PAGE TEXT:
Hiawatha National Forest Camping Overview


Hiawatha National Forest Camping Travel Tips

  • The campground at Hay Meadow Creek, about ten miles northeast of Rapid River on County Road 509, is one of the forest's smaller and less-developed campgrounds. The 15 sites sit next to Hay Meadow Creek, a good trout stream with a mile-long loop trail leading to the small, serene Haymeadow Falls.
  • The 41 tent and camper sites at Pete's Lake campground, 12 miles south of Munising, are situated on the 190-acre eponymous lake and are nice enough. For woodsy seclusion, set up at one of the two walk-in sites situated a mile up the Bruno's Run Trail.
  • At 830 acres, AuTrain Lake is the largest in the forest, popular with recreational boaters, fisherman, and beach bums. Take advantage of all this at the developed campground on the south end of the lake (off AuTrain Forest Lake Road). Ask your campground host for one of the cool birding kits.

WRITTEN REQUEST 1: Restate word for word the part of the Hiawatha camping tips between "Hiawatha National Forest Camping Overview" and "Bruno's Run Trail.", inclusive.
WRITTEN REQUEST 2:
Answer these about the Hiawatha camping tips:
(a) How many sites are at the Hay Meadow Creek campground?
(b) How large is Pete's Lake?
(c) What can campers at AuTrain Lake ask their campground host for?
WRITTEN REQUEST 3: Can you turn the Hiawatha camping tips item that begins "The 41 tent and camper sites" into a short list that keeps its main facts?
The listing that comes next has no connection to the Hiawatha camping tips.

MATERIAL:
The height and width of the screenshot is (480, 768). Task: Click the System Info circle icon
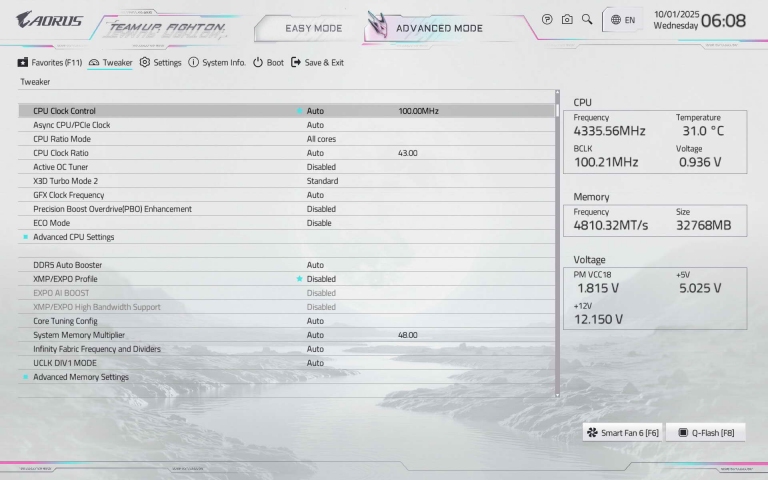(193, 62)
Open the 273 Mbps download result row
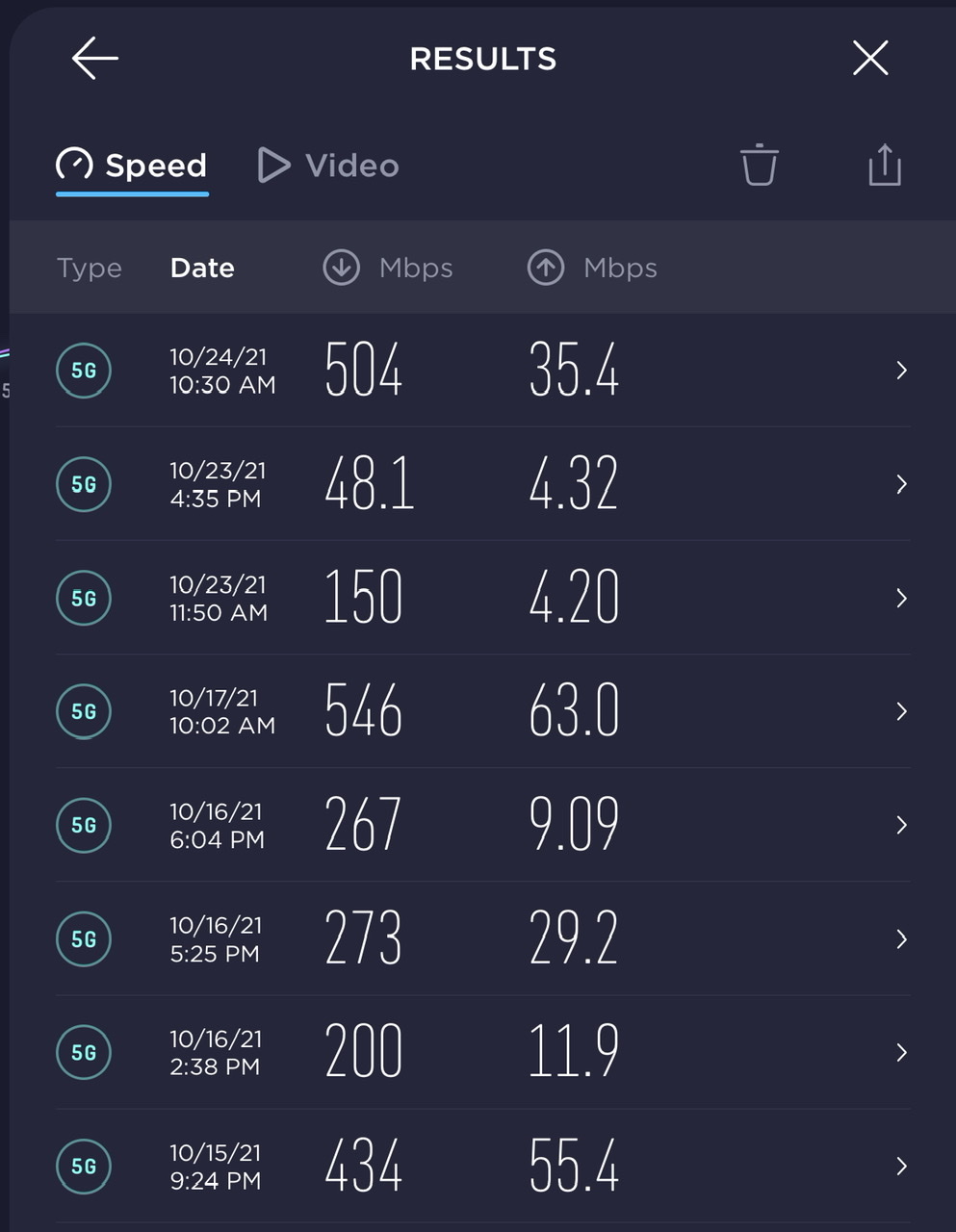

EXERCISE ANSWER 1:
Hiawatha National Forest Camping Overview


Hiawatha National Forest Camping Travel Tips

  • The campground at Hay Meadow Creek, about ten miles northeast of Rapid River on County Road 509, is one of the forest's smaller and less-developed campgrounds. The 15 sites sit next to Hay Meadow Creek, a good trout stream with a mile-long loop trail leading to the small, serene Haymeadow Falls.
  • The 41 tent and camper sites at Pete's Lake campground, 12 miles south of Munising, are situated on the 190-acre eponymous lake and are nice enough. For woodsy seclusion, set up at one of the two walk-in sites situated a mile up the Bruno's Run Trail.

EXERCISE ANSWER 2:
(a) 15 sites.
(b) 190 acres.
(c) One of the birding kits.

EXERCISE ANSWER 3:
- Pete's Lake campground: 41 tent and camper sites, 12 miles south of Munising
- Sites sit on the 190-acre Pete's Lake
- For woodsy seclusion: two walk-in sites a mile up the Bruno's Run Trail